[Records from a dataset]

☆ ☆ ☆ ☆

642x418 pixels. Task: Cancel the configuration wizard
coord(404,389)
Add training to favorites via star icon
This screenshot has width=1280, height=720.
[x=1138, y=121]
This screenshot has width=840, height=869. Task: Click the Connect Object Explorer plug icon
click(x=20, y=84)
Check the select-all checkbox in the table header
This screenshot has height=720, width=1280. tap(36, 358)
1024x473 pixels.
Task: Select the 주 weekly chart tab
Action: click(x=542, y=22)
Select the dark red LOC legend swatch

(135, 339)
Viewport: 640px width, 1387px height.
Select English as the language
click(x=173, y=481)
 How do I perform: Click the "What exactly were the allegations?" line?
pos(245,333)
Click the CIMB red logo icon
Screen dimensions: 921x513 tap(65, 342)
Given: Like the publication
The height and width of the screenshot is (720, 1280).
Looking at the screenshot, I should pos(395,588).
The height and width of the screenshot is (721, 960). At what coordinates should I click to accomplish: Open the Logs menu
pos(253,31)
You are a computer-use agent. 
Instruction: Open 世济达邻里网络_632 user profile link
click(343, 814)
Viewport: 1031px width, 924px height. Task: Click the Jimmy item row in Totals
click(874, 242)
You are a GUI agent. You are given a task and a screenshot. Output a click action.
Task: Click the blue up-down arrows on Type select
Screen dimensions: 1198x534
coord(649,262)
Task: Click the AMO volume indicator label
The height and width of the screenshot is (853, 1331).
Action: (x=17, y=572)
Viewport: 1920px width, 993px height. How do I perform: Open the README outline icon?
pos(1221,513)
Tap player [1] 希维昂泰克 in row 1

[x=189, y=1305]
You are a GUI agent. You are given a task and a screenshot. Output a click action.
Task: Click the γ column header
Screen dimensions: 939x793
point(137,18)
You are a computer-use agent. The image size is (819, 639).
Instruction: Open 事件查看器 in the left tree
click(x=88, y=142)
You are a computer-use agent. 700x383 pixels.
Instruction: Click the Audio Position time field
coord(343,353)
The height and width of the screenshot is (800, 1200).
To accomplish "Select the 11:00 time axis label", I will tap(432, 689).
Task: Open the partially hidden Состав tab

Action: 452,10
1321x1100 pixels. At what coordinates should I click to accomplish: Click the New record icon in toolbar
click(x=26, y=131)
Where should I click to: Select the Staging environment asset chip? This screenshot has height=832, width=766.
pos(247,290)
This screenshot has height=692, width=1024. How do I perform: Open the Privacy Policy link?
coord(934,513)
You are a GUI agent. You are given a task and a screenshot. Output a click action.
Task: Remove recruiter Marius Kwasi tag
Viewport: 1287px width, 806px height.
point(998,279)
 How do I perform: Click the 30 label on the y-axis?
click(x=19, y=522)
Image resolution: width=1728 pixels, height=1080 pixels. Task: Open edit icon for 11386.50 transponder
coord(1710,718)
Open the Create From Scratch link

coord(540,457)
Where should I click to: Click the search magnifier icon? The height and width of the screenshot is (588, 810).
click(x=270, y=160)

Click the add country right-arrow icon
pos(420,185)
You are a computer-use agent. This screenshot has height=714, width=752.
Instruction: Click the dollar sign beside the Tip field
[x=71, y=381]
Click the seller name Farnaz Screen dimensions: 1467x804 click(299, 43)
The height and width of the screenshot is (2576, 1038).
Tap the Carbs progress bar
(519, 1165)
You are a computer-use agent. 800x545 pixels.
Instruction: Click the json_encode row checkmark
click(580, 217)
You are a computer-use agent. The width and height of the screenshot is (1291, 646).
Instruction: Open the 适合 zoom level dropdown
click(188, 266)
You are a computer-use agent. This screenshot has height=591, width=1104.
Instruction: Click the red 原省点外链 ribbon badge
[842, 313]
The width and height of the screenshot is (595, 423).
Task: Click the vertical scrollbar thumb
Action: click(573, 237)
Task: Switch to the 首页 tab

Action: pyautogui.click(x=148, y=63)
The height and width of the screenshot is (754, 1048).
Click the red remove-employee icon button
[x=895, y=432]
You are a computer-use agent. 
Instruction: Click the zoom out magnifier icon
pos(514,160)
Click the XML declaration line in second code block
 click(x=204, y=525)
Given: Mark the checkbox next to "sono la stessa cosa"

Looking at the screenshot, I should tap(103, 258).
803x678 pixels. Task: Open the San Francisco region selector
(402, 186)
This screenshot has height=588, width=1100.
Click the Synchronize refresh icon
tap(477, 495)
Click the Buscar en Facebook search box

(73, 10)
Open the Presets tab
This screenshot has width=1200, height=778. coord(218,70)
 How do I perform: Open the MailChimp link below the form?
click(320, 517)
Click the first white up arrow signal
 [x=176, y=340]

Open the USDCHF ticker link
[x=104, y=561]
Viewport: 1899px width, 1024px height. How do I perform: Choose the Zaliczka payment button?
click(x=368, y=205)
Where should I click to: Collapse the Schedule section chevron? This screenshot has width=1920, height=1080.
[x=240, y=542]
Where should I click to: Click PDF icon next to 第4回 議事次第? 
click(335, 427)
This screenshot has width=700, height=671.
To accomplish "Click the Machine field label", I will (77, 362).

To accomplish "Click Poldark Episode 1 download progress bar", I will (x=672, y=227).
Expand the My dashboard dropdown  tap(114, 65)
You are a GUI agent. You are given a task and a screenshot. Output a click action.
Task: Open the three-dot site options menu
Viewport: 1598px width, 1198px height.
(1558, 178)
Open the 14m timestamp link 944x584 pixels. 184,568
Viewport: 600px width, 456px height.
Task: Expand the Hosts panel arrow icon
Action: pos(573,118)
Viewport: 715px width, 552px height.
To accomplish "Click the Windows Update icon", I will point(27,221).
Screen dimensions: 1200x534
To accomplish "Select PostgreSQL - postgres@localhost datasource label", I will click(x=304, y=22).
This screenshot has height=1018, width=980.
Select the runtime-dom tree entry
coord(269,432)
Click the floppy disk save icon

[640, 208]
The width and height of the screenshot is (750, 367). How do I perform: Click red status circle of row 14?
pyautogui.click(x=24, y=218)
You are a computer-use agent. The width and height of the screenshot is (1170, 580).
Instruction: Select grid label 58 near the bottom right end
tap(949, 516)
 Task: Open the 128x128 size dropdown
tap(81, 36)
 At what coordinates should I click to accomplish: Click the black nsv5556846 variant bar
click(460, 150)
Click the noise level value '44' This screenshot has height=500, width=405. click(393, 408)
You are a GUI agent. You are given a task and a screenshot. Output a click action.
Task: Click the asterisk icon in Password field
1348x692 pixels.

☆ ☆ ☆ ☆

Would you reproduce all of the data exactly, without a single alteration?

642x418 pixels. Task: Cancel the configuration wizard
coord(404,389)
Add training to favorites via star icon
This screenshot has width=1280, height=720.
[x=1138, y=121]
This screenshot has width=840, height=869. Task: Click the Connect Object Explorer plug icon
click(x=20, y=84)
Check the select-all checkbox in the table header
This screenshot has height=720, width=1280. tap(36, 358)
1024x473 pixels.
Task: Select the 주 weekly chart tab
Action: click(x=542, y=22)
Select the dark red LOC legend swatch

(135, 339)
Viewport: 640px width, 1387px height.
Select English as the language
click(x=173, y=481)
 How do I perform: Click the "What exactly were the allegations?" line?
pos(245,333)
Click the CIMB red logo icon
Screen dimensions: 921x513 tap(65, 342)
Given: Like the publication
The height and width of the screenshot is (720, 1280).
Looking at the screenshot, I should pos(395,588).
The height and width of the screenshot is (721, 960). At what coordinates should I click to accomplish: Open the Logs menu
pos(253,31)
You are a computer-use agent. 
Instruction: Open 世济达邻里网络_632 user profile link
click(343, 814)
Viewport: 1031px width, 924px height. Task: Click the Jimmy item row in Totals
click(874, 242)
You are a GUI agent. You are given a task and a screenshot. Output a click action.
Task: Click the blue up-down arrows on Type select
Screen dimensions: 1198x534
coord(649,262)
Task: Click the AMO volume indicator label
The height and width of the screenshot is (853, 1331).
Action: (x=17, y=572)
Viewport: 1920px width, 993px height. How do I perform: Open the README outline icon?
pos(1221,513)
Tap player [1] 希维昂泰克 in row 1

[x=189, y=1305]
You are a GUI agent. You are given a task and a screenshot. Output a click action.
Task: Click the γ column header
Screen dimensions: 939x793
point(137,18)
You are a computer-use agent. The image size is (819, 639).
Instruction: Open 事件查看器 in the left tree
click(x=88, y=142)
You are a computer-use agent. 700x383 pixels.
Instruction: Click the Audio Position time field
coord(343,353)
The height and width of the screenshot is (800, 1200).
To accomplish "Select the 11:00 time axis label", I will tap(432, 689).
Task: Open the partially hidden Состав tab

Action: 452,10
1321x1100 pixels. At what coordinates should I click to accomplish: Click the New record icon in toolbar
click(x=26, y=131)
Where should I click to: Select the Staging environment asset chip? This screenshot has height=832, width=766.
pos(247,290)
This screenshot has height=692, width=1024. How do I perform: Open the Privacy Policy link?
coord(934,513)
You are a GUI agent. You are given a task and a screenshot. Output a click action.
Task: Remove recruiter Marius Kwasi tag
Viewport: 1287px width, 806px height.
point(998,279)
 How do I perform: Click the 30 label on the y-axis?
click(x=19, y=522)
Image resolution: width=1728 pixels, height=1080 pixels. Task: Open edit icon for 11386.50 transponder
coord(1710,718)
Open the Create From Scratch link

coord(540,457)
Where should I click to: Click the search magnifier icon? The height and width of the screenshot is (588, 810).
click(x=270, y=160)

Click the add country right-arrow icon
pos(420,185)
You are a computer-use agent. This screenshot has height=714, width=752.
Instruction: Click the dollar sign beside the Tip field
[x=71, y=381]
Click the seller name Farnaz Screen dimensions: 1467x804 click(299, 43)
The height and width of the screenshot is (2576, 1038).
Tap the Carbs progress bar
(519, 1165)
You are a computer-use agent. 800x545 pixels.
Instruction: Click the json_encode row checkmark
click(580, 217)
You are a computer-use agent. The width and height of the screenshot is (1291, 646).
Instruction: Open the 适合 zoom level dropdown
click(188, 266)
You are a computer-use agent. This screenshot has height=591, width=1104.
Instruction: Click the red 原省点外链 ribbon badge
[842, 313]
The width and height of the screenshot is (595, 423).
Task: Click the vertical scrollbar thumb
Action: click(573, 237)
Task: Switch to the 首页 tab

Action: pyautogui.click(x=148, y=63)
The height and width of the screenshot is (754, 1048).
Click the red remove-employee icon button
[x=895, y=432]
You are a computer-use agent. 
Instruction: Click the zoom out magnifier icon
pos(514,160)
Click the XML declaration line in second code block
 click(x=204, y=525)
Given: Mark the checkbox next to "sono la stessa cosa"

Looking at the screenshot, I should tap(103, 258).
803x678 pixels. Task: Open the San Francisco region selector
(402, 186)
This screenshot has height=588, width=1100.
Click the Synchronize refresh icon
tap(477, 495)
Click the Buscar en Facebook search box

(73, 10)
Open the Presets tab
This screenshot has width=1200, height=778. coord(218,70)
 How do I perform: Open the MailChimp link below the form?
click(320, 517)
Click the first white up arrow signal
 [x=176, y=340]

Open the USDCHF ticker link
[x=104, y=561]
Viewport: 1899px width, 1024px height. How do I perform: Choose the Zaliczka payment button?
click(x=368, y=205)
Where should I click to: Collapse the Schedule section chevron? This screenshot has width=1920, height=1080.
[x=240, y=542]
Where should I click to: Click PDF icon next to 第4回 議事次第? 
click(335, 427)
This screenshot has width=700, height=671.
To accomplish "Click the Machine field label", I will (77, 362).

To accomplish "Click Poldark Episode 1 download progress bar", I will (x=672, y=227).
Expand the My dashboard dropdown  tap(114, 65)
You are a GUI agent. You are given a task and a screenshot. Output a click action.
Task: Open the three-dot site options menu
Viewport: 1598px width, 1198px height.
(1558, 178)
Open the 14m timestamp link 944x584 pixels. 184,568
Viewport: 600px width, 456px height.
Task: Expand the Hosts panel arrow icon
Action: pos(573,118)
Viewport: 715px width, 552px height.
To accomplish "Click the Windows Update icon", I will point(27,221).
Screen dimensions: 1200x534
To accomplish "Select PostgreSQL - postgres@localhost datasource label", I will click(x=304, y=22).
This screenshot has height=1018, width=980.
Select the runtime-dom tree entry
coord(269,432)
Click the floppy disk save icon

[640, 208]
The width and height of the screenshot is (750, 367). How do I perform: Click red status circle of row 14?
pyautogui.click(x=24, y=218)
You are a computer-use agent. The width and height of the screenshot is (1170, 580).
Instruction: Select grid label 58 near the bottom right end
tap(949, 516)
 Task: Open the 128x128 size dropdown
tap(81, 36)
 At what coordinates should I click to accomplish: Click the black nsv5556846 variant bar
click(460, 150)
Click the noise level value '44' This screenshot has height=500, width=405. click(393, 408)
You are a GUI agent. You are given a task and a screenshot. Output a click action.
Task: Click the asterisk icon in Password field
1348x692 pixels.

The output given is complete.